**DATA PROVIDED**:
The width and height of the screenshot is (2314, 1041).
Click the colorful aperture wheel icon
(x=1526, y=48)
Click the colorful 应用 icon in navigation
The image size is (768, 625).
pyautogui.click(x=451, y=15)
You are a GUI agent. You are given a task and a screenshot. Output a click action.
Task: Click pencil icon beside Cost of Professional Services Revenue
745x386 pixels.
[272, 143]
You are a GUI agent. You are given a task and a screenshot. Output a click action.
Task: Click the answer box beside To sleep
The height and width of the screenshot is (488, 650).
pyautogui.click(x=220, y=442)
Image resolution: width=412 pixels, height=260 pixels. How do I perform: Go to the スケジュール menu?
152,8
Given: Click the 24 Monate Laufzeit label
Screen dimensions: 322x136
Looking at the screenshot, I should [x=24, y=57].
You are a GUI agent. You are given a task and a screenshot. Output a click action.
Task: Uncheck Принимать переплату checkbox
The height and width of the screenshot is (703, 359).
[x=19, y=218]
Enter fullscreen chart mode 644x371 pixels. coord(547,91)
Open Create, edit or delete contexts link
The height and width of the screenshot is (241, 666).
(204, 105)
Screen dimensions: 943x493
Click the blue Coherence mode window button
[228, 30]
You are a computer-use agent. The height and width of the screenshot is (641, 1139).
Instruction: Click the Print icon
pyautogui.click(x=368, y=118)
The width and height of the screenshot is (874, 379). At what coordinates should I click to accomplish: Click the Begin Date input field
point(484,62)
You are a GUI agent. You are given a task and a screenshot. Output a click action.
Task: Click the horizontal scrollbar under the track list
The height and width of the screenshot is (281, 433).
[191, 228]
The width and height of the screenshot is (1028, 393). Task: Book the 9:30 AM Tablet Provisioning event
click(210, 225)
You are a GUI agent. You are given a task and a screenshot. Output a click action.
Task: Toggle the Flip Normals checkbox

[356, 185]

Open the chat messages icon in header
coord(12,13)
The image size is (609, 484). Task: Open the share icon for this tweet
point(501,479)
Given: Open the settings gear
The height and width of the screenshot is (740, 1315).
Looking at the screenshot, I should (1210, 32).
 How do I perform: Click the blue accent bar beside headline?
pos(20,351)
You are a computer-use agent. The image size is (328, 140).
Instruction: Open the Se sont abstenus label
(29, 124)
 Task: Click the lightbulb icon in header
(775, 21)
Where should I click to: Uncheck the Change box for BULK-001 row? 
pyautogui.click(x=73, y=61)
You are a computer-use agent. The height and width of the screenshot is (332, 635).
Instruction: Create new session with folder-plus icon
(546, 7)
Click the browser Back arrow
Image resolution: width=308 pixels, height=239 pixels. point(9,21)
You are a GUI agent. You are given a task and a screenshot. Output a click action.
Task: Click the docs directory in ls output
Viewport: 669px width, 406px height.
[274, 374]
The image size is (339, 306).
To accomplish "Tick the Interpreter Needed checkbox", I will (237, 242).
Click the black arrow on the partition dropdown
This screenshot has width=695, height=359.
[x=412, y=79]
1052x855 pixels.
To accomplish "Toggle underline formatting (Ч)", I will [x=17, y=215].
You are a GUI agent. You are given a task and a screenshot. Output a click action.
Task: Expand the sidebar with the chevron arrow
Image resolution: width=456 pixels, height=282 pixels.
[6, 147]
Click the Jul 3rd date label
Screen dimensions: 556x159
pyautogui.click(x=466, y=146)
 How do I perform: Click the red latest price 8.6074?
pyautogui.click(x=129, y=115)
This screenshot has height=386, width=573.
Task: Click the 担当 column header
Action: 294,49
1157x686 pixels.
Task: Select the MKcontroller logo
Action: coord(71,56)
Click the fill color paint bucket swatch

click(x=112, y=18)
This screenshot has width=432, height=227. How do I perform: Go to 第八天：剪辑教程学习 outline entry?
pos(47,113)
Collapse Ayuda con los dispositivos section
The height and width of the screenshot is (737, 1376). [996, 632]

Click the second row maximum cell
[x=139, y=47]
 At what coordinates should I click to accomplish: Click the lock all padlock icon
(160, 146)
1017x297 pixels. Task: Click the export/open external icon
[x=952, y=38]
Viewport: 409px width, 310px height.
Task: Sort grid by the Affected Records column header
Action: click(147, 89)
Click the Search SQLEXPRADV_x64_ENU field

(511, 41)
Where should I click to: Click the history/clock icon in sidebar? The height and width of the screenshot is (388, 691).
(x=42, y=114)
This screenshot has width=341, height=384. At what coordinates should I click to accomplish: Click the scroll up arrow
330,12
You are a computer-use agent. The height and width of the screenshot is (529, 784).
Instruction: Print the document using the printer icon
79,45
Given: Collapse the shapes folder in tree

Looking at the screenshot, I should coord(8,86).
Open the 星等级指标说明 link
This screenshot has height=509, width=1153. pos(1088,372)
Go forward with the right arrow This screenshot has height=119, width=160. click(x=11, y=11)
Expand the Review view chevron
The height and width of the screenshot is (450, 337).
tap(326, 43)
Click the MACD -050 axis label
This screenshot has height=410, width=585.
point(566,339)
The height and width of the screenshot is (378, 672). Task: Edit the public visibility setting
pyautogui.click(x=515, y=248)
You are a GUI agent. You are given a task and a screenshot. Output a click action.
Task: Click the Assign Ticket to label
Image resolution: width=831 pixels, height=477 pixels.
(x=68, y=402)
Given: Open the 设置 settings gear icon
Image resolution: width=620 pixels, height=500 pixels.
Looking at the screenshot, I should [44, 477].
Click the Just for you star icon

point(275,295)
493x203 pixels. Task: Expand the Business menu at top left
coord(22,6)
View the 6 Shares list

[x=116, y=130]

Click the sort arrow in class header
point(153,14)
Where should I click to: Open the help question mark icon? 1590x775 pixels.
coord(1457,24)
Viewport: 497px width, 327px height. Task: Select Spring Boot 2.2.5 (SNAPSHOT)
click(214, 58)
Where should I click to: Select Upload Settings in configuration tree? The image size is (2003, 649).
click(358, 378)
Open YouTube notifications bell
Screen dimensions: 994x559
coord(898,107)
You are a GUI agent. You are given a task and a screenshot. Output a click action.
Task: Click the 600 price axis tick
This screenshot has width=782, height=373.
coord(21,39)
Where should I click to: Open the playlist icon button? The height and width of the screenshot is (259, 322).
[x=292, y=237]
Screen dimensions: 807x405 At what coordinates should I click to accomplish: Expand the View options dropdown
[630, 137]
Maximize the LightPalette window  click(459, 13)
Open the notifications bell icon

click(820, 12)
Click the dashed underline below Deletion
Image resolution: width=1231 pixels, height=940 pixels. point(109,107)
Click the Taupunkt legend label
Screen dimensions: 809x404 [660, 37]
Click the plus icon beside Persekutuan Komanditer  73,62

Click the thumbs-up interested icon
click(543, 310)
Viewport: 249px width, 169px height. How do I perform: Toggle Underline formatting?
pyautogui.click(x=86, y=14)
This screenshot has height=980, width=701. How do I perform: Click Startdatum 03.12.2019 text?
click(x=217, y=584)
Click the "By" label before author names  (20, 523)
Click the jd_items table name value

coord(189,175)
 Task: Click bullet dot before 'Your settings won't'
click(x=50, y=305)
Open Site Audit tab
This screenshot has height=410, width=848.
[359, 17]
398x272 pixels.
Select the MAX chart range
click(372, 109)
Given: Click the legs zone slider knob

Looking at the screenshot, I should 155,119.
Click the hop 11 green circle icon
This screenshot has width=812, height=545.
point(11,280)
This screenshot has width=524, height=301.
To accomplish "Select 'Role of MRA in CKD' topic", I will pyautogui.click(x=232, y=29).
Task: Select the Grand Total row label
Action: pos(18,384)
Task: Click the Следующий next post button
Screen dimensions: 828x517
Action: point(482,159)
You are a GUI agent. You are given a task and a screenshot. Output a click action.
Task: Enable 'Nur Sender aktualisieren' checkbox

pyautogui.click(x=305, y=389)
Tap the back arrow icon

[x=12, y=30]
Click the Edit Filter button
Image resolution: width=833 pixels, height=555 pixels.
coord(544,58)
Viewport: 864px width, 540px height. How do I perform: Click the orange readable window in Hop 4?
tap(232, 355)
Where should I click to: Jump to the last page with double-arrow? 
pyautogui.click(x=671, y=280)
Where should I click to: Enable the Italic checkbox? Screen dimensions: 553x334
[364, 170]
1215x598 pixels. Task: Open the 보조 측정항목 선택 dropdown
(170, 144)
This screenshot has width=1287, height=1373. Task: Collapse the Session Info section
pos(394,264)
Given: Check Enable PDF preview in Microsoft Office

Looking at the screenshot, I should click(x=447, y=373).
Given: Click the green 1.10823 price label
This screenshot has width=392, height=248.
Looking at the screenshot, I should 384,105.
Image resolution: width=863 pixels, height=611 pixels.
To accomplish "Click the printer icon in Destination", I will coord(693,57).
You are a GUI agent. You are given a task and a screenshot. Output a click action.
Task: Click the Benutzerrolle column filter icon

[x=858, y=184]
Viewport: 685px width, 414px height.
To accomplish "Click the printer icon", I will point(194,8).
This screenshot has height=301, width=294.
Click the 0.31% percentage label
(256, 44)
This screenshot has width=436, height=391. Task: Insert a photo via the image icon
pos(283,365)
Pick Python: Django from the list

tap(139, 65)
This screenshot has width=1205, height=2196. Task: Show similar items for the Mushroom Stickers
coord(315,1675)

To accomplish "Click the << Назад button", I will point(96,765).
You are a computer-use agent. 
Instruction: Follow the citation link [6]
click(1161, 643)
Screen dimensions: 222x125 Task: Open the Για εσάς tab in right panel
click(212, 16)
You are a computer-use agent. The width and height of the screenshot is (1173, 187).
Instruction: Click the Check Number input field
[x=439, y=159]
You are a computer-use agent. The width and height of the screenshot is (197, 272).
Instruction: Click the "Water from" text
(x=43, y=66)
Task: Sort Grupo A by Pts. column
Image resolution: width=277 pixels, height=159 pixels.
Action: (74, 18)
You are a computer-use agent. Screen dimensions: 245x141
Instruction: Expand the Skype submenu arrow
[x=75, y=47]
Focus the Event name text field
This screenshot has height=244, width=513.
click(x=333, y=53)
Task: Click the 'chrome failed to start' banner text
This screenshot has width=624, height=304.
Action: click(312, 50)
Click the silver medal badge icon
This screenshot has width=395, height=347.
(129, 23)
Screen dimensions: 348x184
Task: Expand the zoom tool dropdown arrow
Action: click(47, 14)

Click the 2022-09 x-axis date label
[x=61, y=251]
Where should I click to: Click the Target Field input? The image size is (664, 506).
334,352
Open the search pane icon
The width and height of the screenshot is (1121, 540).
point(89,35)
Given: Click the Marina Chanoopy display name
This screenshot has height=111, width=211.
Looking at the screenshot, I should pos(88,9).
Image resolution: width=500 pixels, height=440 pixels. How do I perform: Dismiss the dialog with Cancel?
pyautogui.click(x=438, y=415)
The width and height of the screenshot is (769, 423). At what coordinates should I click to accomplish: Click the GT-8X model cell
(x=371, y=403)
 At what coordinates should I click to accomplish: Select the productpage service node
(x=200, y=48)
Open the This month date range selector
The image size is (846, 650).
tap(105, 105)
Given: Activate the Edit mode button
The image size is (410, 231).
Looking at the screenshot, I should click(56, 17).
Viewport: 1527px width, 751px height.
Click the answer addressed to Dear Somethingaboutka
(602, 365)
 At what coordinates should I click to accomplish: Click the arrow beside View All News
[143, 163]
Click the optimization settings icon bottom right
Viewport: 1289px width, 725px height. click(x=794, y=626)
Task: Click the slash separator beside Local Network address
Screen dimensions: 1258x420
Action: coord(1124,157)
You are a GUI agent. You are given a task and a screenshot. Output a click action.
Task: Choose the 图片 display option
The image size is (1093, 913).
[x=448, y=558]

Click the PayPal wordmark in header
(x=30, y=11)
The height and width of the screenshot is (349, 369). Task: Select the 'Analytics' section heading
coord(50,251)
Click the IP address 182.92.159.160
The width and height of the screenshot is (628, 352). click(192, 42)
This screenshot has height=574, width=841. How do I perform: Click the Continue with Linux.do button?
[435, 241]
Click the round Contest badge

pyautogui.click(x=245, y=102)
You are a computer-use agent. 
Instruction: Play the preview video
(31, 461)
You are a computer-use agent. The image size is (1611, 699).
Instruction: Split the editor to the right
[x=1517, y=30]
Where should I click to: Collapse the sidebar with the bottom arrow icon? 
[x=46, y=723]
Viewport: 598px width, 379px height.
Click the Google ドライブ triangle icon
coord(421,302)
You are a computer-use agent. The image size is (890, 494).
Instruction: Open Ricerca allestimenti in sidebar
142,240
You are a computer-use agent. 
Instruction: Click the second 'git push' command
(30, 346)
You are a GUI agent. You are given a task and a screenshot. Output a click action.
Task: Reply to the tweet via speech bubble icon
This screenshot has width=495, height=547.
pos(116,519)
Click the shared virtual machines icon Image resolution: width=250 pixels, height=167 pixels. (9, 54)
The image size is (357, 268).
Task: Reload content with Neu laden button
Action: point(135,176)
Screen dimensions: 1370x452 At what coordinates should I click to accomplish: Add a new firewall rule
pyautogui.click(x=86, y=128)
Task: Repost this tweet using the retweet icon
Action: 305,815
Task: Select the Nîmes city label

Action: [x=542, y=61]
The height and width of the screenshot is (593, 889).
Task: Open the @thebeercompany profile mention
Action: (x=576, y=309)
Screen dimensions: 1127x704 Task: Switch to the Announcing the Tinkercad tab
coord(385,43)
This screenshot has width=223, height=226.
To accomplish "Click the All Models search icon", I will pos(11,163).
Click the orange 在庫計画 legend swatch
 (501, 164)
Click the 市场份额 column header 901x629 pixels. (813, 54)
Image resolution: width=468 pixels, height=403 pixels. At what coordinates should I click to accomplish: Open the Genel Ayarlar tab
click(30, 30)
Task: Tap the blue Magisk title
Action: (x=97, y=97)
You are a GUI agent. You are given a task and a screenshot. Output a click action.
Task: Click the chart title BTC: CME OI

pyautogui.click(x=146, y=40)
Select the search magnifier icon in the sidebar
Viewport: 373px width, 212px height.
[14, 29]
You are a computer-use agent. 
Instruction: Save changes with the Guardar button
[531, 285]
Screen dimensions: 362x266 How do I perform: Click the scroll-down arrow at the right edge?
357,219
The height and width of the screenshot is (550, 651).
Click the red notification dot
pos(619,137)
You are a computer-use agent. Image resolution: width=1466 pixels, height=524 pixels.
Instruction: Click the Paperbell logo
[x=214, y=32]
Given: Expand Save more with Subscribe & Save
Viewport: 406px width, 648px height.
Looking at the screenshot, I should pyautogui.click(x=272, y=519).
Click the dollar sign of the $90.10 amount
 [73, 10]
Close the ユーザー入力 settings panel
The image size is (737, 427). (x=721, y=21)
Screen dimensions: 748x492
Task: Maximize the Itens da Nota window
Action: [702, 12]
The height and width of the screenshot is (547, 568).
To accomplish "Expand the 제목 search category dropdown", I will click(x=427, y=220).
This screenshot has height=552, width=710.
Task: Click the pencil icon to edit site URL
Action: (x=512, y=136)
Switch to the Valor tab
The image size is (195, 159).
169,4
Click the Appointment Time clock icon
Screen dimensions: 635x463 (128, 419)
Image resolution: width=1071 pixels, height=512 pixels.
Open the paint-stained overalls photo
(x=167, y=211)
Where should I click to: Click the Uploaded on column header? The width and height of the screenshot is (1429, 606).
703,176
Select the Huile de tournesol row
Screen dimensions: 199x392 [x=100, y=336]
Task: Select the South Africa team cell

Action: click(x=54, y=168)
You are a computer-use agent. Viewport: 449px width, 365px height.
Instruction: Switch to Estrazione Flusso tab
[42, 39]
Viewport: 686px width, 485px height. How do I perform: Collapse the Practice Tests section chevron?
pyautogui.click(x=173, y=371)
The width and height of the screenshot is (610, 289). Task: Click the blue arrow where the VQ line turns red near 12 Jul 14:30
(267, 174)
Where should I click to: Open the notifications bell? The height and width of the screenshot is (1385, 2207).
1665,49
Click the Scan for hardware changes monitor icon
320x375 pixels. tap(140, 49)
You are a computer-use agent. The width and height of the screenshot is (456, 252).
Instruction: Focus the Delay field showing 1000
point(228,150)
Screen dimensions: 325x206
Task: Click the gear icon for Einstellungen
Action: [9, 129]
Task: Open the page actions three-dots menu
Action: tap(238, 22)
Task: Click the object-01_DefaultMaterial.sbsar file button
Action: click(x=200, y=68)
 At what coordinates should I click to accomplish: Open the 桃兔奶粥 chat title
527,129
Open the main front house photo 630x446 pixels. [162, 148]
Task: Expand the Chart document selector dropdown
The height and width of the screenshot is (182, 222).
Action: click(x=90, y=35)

**AIM OF THE EXERCISE**:
Lines containing the string "display" are the ones to copy from the entries above.

**RESULT**:
Given: Click the Marina Chanoopy display name
Task: Choose the 图片 display option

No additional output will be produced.